日本家屋に住むのは子どもの時以来なので、木と紙で丁寧に作られた空間に感心することが多い。
木材の材質の違いや、木のそのままの表面の質感を活かした作りは人にやさしく、格子で美しく区切られたグラフィカルな模様に、紙の柔らかな質感とそこを通り抜ける光のやさしさを感じることができる。
でも、都会のマンション暮らしに慣れた僕には所作がまだなっていなかったようで、引っ越した当日にベッドを動かした時に襖に穴を開けてしまった。

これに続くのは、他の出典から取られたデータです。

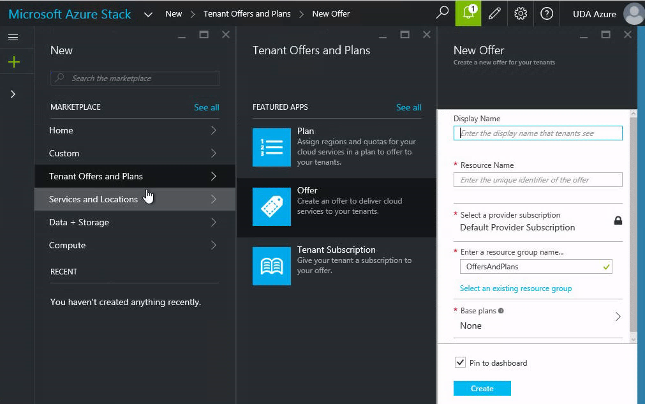The height and width of the screenshot is (404, 645).
Task: Click the New Offer blade scrollbar
Action: [633, 223]
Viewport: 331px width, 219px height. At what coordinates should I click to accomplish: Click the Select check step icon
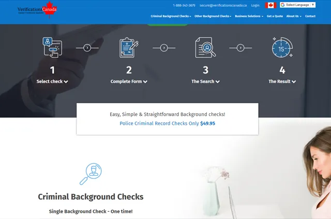[52, 47]
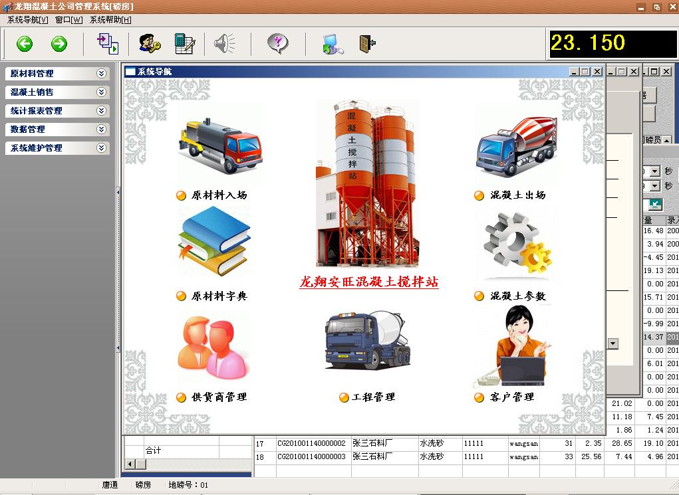Expand the 系统维护管理 sidebar section
The height and width of the screenshot is (495, 679).
click(x=101, y=148)
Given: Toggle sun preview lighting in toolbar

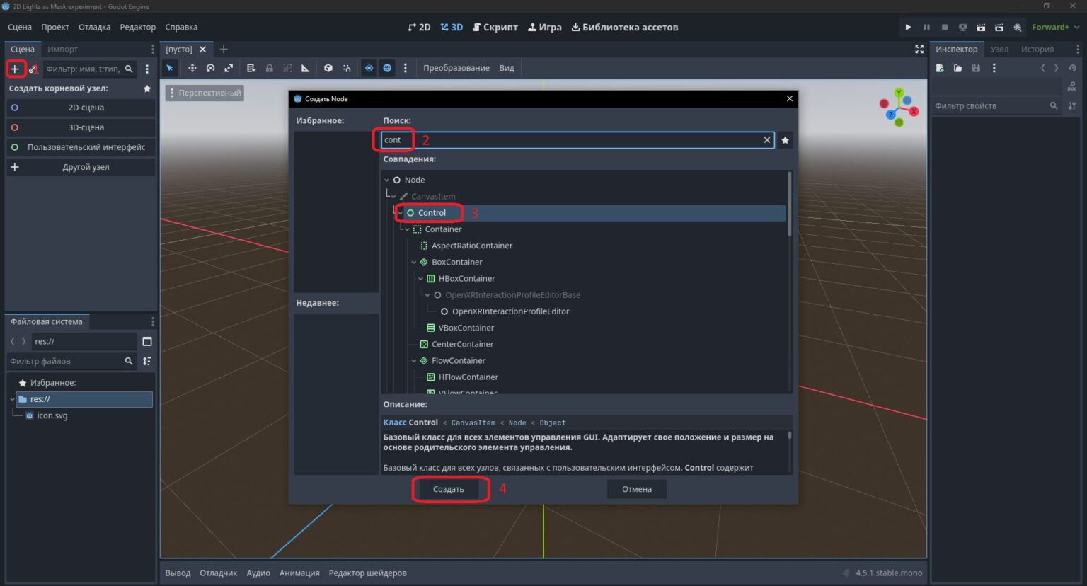Looking at the screenshot, I should coord(369,68).
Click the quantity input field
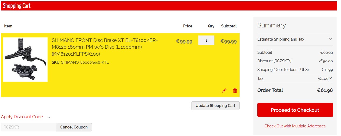341x136 pixels. (206, 41)
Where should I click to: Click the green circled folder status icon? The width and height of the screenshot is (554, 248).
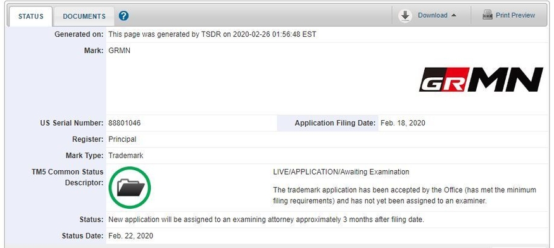[130, 188]
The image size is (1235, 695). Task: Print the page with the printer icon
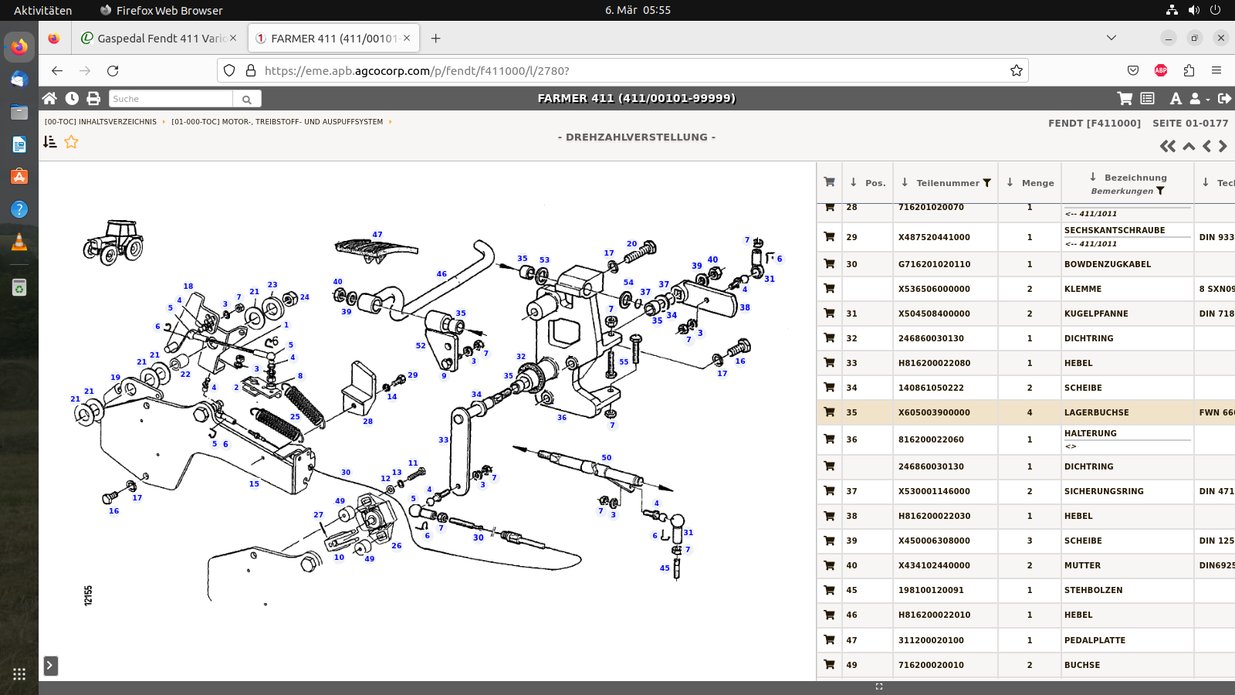coord(93,98)
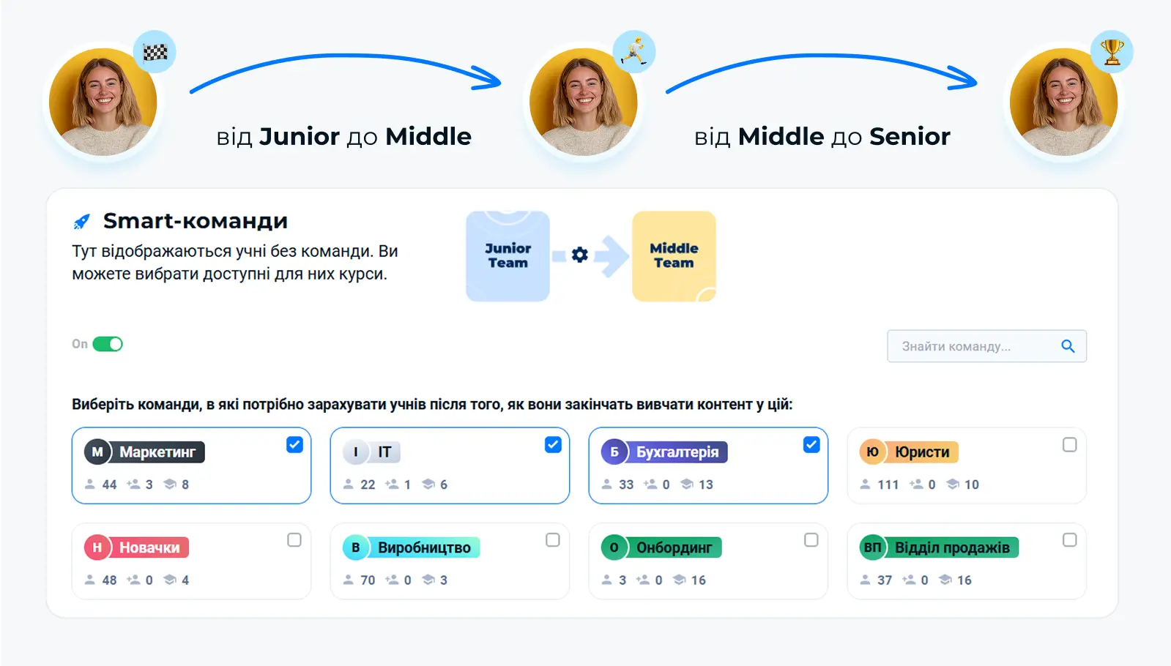Click the rocket icon beside Smart-команди
1171x666 pixels.
[x=82, y=221]
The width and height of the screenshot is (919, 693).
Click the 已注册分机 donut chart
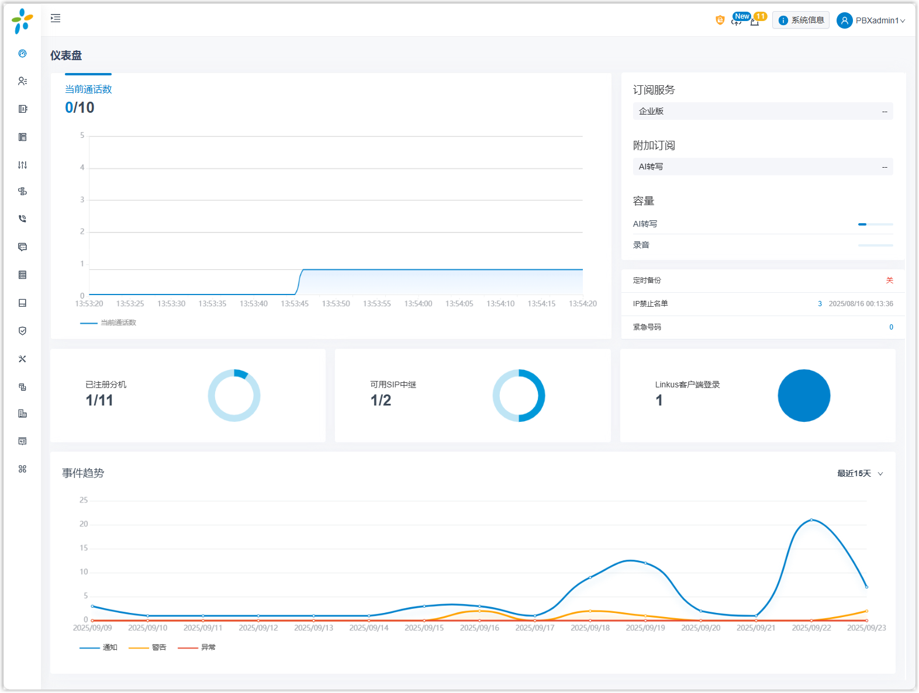point(234,396)
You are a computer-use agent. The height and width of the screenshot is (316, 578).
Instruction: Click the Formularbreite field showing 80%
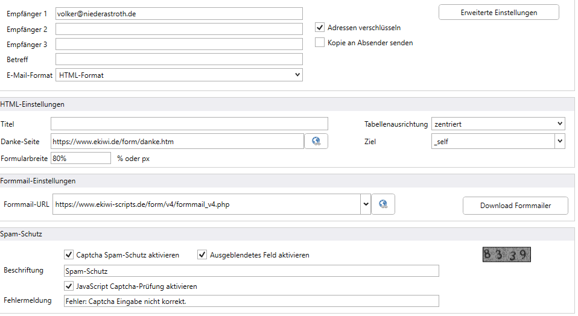(81, 158)
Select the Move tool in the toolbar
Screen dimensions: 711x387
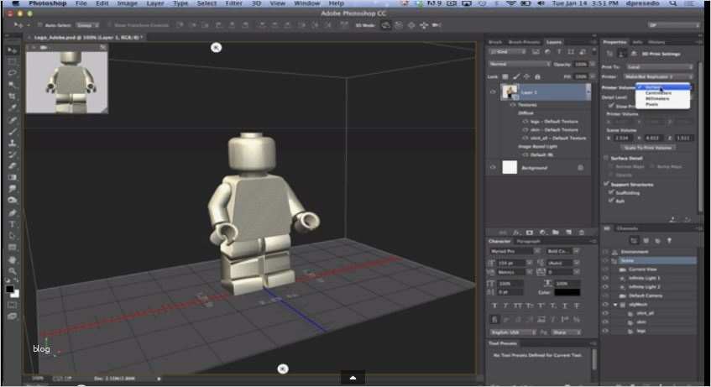pyautogui.click(x=13, y=50)
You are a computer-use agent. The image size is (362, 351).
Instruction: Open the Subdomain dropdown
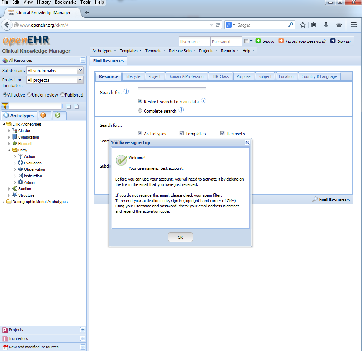(80, 71)
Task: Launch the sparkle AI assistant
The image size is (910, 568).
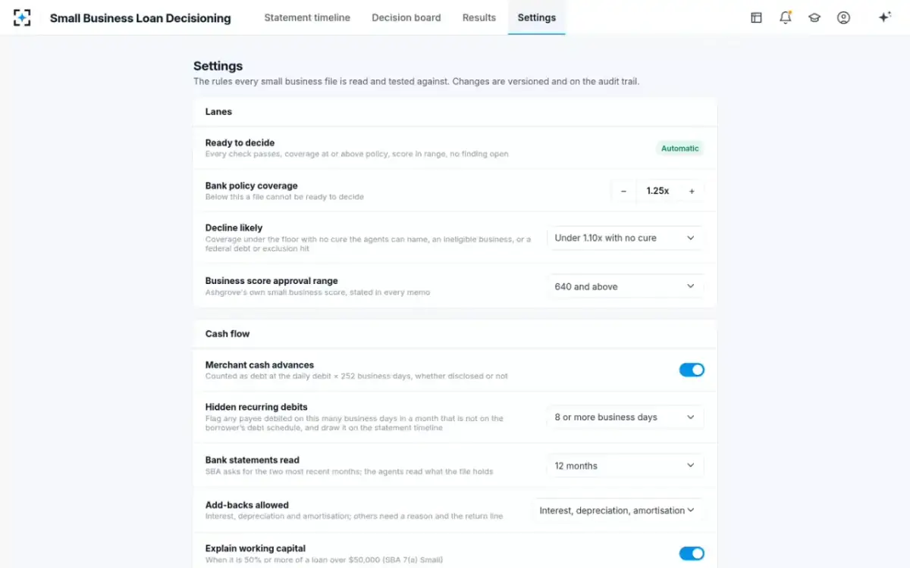Action: pyautogui.click(x=884, y=17)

その後も海を追っかけている時だったかにもう一つ穴を開けてしまい、障子にも2箇所くらい穴が開いている状態だった。
襖も障子も畳もよくできたもので、張替えにはそれほどお金がかからないことがわかったのだけど、張り替えるにしても1年後くらいにしようかと思いそのままにしていた。
Kは僕と違って几帳面な性格なので、実はこの穴がずっと気になっていたようで、先日襖や障子の穴を取り繕う紙を買ったようだった。
しばらくしてテーブルでその紙をハサミで切っているところを見たのだけど、うまくできたかな?と思って見に行くと、ぱっと見穴が気にならないようにふさがれていた。
でも、その穴を塞いでいる紙は正方形や長方形ではなく、一つは海の形を切り抜いたものと、もう一つは僕とKの写真を切り抜いた形になっていた。
今までKが絵を描いているところも見たことなかったのだけど、思わぬKの遊び心にほっこりとした。
およそお金のある家の暮らしとは大違いな僕たちの家らしい襖が出来上がったのだった。